### Página
......
De empreendedor serial a mentor da arte do queijo no Brasil
Empreendedor calejado, com mais de dez empresas abertas (e fechadas), Fernando Oliveira garimpou e organizou produtores de queijos artesanais no país até criar um novo mercado. Sua loja, A Queijaria, exibe um painel da produção nacional.
Do sítio modesto do seu Zé Mario, em São Roque de Minas, na Serra da Canastra, saem os queijos artesanais mais premiados do Brasil. E alguns dos mais caros. Parte da produção está à venda, há dois anos, em uma casinha caprichosa de esquina na Vila Madalena, na zona oeste paulistana.
Antes de 2008, queijo canastra era apenas uma curiosidade regional, vendida a preço irrisório. Até ter seu valor gastronômico e cultural percebido pelo paulistano Fernando Oliveira. O trajeto entre a serra mineira e o descolado bairro paulistano envolve seis anos de trabalho duro e, em especial, uma sacada de empreendedor calejado em abrir e fechar negócios.
Na loja, o ar rescende fortemente a queijo curado. Dezenas de tipos de queijos artesanais, distribuídos em móveis de madeira rústica, estão identificados e prontos para a degustação dos curiosos. O aroma impregna a vida de Fernando Oliveira desde que redescobriu a produção da Serra da Canastra, no sul de Minas.
Durante cinco anos, o empresário se dedicou a burilar um mercado incipiente, resgatando técnicas esquecidas e ensinando pequenos produtores, garimpados em vários estados, a adotar processos de qualidade e higiene.
Patrimônio nacional
Uma das tarefas de Fernando consistiu em tirar o canastra da clandestinidade. Mesmo tombado pelo Instituto do Patrimônio Histórico e Artístico Nacional (Iphan) como patrimônio histórico imaterial do Brasil, o queijo mineiro continuava submetido a uma lei sanitária de 1952 que proibia a comercialização de produtos feitos de leite cru fora do local de origem. E leite não pasteurizado é a alma do canastra. A iniciativa abriu caminho para os produtores de outros estados também receberem o título do Iphan.
Em suas pesquisas, ele levantou o véu que escondia excelentes produtos regionais, camuflados sob denominação européia para ter melhor aceitação do mercado.
......
### Tarefa 1
De que ano é a lei sanitária que, segundo a página sobre queijos artesanais, proibia a comercialização de produtos feitos de leite cru fora do local de origem?
### Tarefa 2
Por favor, repita o trecho da página sobre queijos artesanais entre "Patrimônio nacional" e "aceitação do mercado.", inclusive.

### Segmento de dados
......
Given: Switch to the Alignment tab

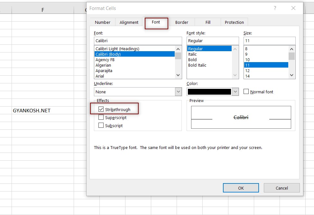Looking at the screenshot, I should [129, 22].
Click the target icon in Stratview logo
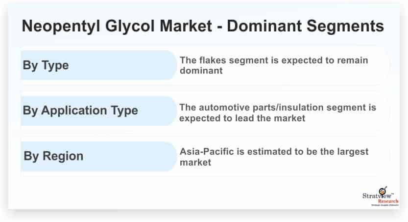The height and width of the screenshot is (222, 408). (x=383, y=191)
......
### Resposta do exercício 1
De 1952.

### Resposta do exercício 2
Patrimônio nacional
Uma das tarefas de Fernando consistiu em tirar o canastra da clandestinidade. Mesmo tombado pelo Instituto do Patrimônio Histórico e Artístico Nacional (Iphan) como patrimônio histórico imaterial do Brasil, o queijo mineiro continuava submetido a uma lei sanitária de 1952 que proibia a comercialização de produtos feitos de leite cru fora do local de origem. E leite não pasteurizado é a alma do canastra. A iniciativa abriu caminho para os produtores de outros estados também receberem o título do Iphan.
Em suas pesquisas, ele levantou o véu que escondia excelentes produtos regionais, camuflados sob denominação européia para ter melhor aceitação do mercado.